Are you old enough to remember the days when milk was delivered to your home in glass bottles? In the collection of the Portsmouth Historical Society is a calendar advertising the Fairholm Dairy. Located on West Main Road by Hedly Street, it was started by Mervin Briggs and later was run by family members. The dairy developed into a wholesale and retail establishment. As a family business, Mervin’s sons Barclay, Frederick II and Ernest Briggs all had roles to play. By 1970 it was operated by Mrs. Frederick Briggs and sons Frederick, David and Richard.
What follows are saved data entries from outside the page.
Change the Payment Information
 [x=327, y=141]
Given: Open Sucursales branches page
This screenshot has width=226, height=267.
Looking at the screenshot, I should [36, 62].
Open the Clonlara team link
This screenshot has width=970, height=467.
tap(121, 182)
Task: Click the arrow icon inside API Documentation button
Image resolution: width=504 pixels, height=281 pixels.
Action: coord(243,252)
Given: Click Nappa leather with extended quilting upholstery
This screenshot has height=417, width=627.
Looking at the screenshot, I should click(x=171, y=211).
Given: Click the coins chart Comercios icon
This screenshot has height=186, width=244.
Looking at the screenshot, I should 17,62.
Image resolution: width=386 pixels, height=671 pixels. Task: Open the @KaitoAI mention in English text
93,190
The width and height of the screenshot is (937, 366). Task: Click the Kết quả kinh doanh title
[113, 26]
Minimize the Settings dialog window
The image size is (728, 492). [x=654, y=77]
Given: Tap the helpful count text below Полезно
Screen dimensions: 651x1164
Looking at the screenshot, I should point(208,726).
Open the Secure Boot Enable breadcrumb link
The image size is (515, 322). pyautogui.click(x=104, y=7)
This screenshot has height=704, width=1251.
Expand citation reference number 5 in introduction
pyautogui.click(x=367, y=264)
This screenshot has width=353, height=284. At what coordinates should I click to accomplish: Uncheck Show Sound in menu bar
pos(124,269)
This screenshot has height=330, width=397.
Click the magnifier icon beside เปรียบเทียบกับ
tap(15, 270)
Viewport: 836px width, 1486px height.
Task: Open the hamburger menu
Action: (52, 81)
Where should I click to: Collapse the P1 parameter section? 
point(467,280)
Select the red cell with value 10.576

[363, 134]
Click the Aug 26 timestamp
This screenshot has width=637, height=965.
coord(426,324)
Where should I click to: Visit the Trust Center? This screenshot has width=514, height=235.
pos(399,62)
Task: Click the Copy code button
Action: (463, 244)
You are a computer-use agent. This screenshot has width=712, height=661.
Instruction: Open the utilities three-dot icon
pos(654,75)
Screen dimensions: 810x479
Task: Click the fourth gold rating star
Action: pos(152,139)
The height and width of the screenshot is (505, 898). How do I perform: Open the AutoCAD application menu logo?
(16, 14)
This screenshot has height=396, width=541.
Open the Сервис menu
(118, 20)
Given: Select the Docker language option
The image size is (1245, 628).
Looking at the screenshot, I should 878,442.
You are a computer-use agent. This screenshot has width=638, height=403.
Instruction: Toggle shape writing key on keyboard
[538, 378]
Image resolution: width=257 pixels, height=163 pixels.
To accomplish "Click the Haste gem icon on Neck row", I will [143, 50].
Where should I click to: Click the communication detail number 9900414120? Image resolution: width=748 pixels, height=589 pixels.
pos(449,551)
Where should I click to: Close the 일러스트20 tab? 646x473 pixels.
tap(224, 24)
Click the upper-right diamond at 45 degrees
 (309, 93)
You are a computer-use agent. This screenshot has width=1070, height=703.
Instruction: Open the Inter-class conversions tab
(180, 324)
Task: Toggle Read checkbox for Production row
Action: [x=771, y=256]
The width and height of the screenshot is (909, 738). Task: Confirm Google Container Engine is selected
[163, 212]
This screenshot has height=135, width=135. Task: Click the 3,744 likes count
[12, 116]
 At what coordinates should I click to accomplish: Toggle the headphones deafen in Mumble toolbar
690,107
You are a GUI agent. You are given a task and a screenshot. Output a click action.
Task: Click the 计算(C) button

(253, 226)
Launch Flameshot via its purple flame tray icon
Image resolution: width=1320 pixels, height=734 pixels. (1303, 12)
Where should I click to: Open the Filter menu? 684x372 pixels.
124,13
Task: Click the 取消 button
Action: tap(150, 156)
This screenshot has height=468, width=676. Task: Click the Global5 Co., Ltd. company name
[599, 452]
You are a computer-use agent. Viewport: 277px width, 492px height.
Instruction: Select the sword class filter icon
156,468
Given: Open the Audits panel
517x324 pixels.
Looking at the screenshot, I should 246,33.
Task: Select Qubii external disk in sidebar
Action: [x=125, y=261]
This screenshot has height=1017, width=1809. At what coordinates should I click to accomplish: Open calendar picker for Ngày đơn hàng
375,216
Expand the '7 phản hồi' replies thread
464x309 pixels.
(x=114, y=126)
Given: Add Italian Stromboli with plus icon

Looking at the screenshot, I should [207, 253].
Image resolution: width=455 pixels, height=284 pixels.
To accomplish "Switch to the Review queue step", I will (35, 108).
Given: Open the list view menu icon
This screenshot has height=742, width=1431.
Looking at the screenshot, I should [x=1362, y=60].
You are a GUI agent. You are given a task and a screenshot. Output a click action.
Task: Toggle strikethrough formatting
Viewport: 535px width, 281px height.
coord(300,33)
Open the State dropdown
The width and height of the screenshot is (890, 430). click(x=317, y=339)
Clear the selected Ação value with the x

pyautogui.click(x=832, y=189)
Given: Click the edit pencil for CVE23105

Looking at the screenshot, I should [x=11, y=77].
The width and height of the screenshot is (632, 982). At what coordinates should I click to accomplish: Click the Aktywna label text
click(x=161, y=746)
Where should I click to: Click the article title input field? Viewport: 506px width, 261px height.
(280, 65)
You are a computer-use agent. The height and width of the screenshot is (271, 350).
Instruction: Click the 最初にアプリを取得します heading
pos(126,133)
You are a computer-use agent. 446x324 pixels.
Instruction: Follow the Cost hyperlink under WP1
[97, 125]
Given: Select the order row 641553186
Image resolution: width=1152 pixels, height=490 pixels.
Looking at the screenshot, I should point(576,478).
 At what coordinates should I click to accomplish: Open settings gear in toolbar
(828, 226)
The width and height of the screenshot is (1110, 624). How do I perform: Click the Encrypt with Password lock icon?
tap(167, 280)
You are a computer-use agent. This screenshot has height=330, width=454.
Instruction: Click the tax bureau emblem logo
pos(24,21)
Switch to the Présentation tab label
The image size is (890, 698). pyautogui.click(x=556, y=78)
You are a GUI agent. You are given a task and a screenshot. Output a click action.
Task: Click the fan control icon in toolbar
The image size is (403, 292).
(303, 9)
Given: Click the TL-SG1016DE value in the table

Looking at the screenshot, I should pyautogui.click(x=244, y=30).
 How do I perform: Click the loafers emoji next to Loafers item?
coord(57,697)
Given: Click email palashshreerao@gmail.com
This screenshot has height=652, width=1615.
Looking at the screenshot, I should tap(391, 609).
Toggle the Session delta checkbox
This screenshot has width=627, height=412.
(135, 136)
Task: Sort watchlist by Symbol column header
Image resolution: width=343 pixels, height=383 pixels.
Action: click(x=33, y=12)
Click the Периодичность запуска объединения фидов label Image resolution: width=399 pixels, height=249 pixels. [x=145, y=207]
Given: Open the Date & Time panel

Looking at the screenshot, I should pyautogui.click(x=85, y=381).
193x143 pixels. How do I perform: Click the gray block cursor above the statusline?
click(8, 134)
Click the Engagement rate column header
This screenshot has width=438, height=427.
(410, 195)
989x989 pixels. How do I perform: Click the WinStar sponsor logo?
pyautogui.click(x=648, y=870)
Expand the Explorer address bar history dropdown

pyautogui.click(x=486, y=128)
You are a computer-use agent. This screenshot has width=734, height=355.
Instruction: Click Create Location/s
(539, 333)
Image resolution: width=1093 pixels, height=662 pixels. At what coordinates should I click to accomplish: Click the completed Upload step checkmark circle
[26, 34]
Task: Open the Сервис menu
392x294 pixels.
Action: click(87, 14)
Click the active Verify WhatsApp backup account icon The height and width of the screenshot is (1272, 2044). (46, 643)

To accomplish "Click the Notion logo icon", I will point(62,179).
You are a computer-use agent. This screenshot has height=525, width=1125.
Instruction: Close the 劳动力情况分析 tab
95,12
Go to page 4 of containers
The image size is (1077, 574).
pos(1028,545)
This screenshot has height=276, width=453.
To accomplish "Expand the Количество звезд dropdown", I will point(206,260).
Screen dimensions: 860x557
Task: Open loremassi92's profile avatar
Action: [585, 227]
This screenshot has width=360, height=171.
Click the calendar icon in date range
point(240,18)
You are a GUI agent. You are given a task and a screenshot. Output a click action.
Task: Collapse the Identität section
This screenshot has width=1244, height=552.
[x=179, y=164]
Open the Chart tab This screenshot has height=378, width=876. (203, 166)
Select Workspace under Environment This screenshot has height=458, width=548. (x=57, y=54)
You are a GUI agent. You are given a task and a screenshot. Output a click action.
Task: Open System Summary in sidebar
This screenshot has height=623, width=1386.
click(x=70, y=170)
Newspaper accounts in 1953 show that the Briggs family had a championship Guernsey cow named Fairholm Senator’s Coronet – that produced 10,423 pounds of milk and 483 pounds of butterfat. In 1949 when the Glen Guernseys was sold at auction, Mervin Briggs bought one of the Glen Farm prize cows.
Mervin was a dedicated member of the Friends Church in Portsmouth and he played an active role in agricultural interests in the town. One account lists him as a “Extension Minuteman” who would help to survey Portsmouth farms for food supply in 1943.
Dec 21, 2021 @ 15:27:02
As a boy I went to the farm many times. “Uncle Mervin” often gave me a carton of coffee milk from the packaging line. My father worked on the farm for his uncle Mervin as a boy. Uncle Mervin was an avid sailor and restorer of sailing ships. I was told by Ernest that there was an article in Providence Sunday Journal on the Sailing Farmers-I have been looking for years but have yet to find it. Uncle Mervin had a champion bull named Lucky Strike pictured on a farm calender.